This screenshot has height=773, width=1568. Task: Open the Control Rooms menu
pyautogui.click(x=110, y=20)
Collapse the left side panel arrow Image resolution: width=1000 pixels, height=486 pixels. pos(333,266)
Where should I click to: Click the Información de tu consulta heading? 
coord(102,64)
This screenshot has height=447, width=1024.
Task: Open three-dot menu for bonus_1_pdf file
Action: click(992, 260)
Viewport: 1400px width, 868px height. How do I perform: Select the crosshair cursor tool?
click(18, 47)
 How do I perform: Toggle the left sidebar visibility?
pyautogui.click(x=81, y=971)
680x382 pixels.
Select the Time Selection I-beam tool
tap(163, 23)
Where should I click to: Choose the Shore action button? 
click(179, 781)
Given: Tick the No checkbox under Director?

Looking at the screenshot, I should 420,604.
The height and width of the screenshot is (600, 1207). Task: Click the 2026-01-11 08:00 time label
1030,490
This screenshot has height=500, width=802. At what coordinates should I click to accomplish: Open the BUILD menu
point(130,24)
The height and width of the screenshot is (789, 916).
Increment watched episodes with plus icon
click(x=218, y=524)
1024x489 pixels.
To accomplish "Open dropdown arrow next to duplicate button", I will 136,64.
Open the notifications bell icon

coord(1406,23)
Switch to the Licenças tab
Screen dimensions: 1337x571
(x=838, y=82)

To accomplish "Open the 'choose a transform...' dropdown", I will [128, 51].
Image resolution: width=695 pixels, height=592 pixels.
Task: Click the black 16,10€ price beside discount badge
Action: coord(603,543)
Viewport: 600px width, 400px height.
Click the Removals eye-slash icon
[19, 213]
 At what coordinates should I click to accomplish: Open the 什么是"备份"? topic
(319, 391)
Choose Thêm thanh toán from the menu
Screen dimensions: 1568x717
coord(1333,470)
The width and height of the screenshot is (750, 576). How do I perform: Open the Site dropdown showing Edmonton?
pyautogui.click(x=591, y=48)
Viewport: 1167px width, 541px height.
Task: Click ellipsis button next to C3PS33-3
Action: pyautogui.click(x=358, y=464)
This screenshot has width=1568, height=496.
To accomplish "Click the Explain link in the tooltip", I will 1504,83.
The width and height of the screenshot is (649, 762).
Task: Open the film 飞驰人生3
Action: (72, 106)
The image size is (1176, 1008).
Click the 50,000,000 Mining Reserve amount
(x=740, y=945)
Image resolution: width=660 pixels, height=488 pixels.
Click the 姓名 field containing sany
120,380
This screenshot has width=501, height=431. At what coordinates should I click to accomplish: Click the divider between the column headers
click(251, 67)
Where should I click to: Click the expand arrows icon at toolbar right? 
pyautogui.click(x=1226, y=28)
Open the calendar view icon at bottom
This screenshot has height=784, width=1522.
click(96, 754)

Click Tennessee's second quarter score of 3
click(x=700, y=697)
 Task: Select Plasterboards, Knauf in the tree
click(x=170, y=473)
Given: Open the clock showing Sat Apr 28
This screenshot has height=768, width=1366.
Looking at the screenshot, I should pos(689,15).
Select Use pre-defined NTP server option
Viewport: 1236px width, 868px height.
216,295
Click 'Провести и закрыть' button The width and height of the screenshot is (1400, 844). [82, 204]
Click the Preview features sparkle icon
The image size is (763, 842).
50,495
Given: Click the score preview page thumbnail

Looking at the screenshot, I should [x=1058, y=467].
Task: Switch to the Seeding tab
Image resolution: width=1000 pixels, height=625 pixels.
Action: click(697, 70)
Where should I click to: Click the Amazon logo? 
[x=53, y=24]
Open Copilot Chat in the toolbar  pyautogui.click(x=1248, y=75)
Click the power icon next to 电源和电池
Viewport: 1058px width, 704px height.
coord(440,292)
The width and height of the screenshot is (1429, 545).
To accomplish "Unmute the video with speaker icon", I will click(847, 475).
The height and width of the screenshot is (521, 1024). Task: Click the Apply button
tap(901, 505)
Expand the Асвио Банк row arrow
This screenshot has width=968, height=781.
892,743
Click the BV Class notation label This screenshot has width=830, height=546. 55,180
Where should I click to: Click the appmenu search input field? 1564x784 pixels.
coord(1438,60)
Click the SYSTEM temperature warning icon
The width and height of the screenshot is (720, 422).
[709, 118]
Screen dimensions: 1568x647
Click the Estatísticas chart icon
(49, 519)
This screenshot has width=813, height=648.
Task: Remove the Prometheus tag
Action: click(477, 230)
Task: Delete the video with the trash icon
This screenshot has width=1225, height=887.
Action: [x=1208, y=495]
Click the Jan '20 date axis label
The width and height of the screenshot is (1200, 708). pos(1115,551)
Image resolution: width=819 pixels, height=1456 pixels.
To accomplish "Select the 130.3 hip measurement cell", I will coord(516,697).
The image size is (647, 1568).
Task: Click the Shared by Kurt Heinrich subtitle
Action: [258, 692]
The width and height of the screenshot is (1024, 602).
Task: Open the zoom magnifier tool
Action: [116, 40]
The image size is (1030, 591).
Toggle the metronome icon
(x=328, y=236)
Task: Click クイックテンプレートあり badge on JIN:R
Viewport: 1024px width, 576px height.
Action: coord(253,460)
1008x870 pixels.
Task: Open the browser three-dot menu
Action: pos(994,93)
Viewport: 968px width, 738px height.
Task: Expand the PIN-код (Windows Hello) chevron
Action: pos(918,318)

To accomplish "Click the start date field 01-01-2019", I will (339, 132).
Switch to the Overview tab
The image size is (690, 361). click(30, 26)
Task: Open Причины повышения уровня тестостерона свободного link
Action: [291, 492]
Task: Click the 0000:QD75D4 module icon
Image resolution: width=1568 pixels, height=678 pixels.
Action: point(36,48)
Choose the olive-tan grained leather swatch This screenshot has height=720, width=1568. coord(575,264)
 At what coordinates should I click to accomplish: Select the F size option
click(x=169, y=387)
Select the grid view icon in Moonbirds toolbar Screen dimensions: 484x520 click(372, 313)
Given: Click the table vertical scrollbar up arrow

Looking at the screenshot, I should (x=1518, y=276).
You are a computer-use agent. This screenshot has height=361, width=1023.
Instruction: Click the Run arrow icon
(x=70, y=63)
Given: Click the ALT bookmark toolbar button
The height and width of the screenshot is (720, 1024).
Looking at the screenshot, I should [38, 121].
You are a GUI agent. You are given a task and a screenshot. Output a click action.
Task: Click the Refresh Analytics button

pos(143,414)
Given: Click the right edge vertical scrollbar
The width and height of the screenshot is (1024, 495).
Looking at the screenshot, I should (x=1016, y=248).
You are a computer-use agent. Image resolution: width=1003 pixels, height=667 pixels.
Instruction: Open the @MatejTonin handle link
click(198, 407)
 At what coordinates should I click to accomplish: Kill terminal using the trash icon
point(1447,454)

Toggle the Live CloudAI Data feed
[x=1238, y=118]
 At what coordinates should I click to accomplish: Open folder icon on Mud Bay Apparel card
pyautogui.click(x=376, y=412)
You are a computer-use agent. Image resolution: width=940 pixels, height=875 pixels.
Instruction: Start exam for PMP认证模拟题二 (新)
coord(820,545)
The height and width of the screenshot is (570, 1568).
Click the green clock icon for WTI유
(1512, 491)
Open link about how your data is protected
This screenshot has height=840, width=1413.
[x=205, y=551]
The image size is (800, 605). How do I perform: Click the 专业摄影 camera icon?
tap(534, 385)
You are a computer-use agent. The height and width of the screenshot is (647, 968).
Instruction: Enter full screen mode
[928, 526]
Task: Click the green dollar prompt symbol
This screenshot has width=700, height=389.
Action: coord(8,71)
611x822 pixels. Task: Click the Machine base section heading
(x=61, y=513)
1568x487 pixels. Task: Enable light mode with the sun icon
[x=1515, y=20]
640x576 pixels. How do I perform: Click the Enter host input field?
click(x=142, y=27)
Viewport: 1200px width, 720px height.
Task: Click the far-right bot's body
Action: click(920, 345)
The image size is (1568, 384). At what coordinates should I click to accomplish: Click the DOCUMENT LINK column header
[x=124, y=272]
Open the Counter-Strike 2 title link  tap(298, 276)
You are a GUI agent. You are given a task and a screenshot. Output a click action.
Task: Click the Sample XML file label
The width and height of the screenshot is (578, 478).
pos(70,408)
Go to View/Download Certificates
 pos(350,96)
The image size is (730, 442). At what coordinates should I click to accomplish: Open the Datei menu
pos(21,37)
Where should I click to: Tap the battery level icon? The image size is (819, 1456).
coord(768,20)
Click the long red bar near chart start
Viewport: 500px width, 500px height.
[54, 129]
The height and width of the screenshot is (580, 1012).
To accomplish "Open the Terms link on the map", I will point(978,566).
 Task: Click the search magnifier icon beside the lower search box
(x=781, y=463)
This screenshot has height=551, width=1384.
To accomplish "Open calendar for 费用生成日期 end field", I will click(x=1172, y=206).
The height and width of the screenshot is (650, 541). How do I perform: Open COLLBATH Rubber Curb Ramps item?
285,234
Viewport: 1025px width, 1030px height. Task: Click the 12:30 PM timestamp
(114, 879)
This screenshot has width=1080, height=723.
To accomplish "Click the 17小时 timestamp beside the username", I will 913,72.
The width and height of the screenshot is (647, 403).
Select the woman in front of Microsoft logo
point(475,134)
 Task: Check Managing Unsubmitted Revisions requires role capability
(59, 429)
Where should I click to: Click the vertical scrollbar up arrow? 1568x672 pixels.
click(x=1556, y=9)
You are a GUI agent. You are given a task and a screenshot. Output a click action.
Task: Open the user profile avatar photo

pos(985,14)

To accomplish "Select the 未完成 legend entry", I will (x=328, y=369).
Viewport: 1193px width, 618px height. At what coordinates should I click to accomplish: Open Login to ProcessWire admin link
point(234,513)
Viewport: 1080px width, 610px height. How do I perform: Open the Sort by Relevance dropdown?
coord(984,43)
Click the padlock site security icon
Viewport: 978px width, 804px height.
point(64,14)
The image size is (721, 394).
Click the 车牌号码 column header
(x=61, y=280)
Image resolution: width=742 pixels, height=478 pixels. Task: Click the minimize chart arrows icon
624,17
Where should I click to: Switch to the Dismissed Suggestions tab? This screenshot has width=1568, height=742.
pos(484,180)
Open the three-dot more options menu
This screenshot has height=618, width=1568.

EXERCISE REQUIREMENTS
Only lines holding the word "video" are wanted here; copy each from the listing.

RESPONSE TO THIS EXERCISE
To accomplish "Unmute the video with speaker icon", I will click(847, 475).
Task: Delete the video with the trash icon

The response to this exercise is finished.